Finalement, sous la pression d'une poursuite judiciaire intentée par Twitter devant la Cour de Chancellerie du Delaware pour le forcer à honorer ses engagements, Musk revient sur sa décision. Il accepte de finaliser le rachat au prix initialement convenu de 54,20 dollars par action en octobre 2022, soldant l'affaire du Delaware.
La thèse des plaignants : manipulation calculée
Le recours collectif déposé en octobre 2022 devant le tribunal fédéral du district nord de Californie représente les actionnaires de Twitter qui ont vendu leurs titres entre le 13 mai et le 4 octobre 2022. Il allègue que Musk a violé les lois fédérales sur les valeurs mobilières en faisant des déclarations publiques « soigneusement calculées pour faire baisser le cours de l'action Twitter ».

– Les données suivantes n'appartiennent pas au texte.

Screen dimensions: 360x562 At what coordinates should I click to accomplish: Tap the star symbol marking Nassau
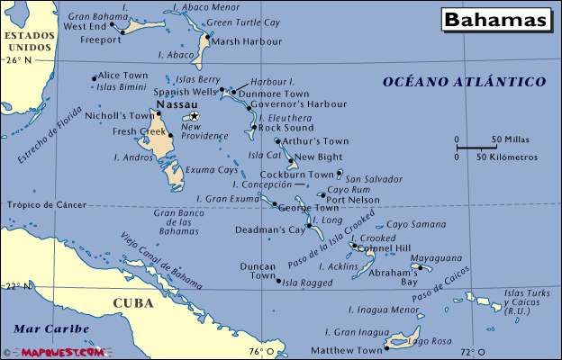tap(194, 116)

La logique des plaignants est simple : des milliers d'investisseurs, convaincus que l'opération était en train de capoter, ont cédé leurs actions à des prix déprimés — bien en dessous des 54,20 dollars auxquels le rachat a finalement été conclu. Ils réclament une indemnisation pour le manque à gagner.
Le banquier de Musk chez Barclays avait d'ailleurs, selon les informations rapportées par Ars Technica et reprises par Boing Boing, immédiatement saisi l'opportunité. Un email interne de la banque notait que la situation « pourrait vous offrir l'opportunité de revoir le prix », à condition d'apparaître « prêt à risquer de payer la reverse break fee ». Une reverse break fee est la pénalité contractuelle que l'acheteur doit verser au vendeur s'il se retire d'une transaction. Que les banquiers de Musk aient spontanément identifié une opportunité de renégociation à la baisse immédiatement après le tweet litigieux constitue l'un des éléments à charge les plus embarrassants du dossier.
Musk à la barre : improvisation et défiance
Musk a indiqué au tribunal qu'il n'avait pas relu ses dépositions préalables ni préparé son témoignage, invoquant une charge de travail « dingue, 100 heures par semaine ». Une posture qui tranche avec l'enjeu de l'affaire.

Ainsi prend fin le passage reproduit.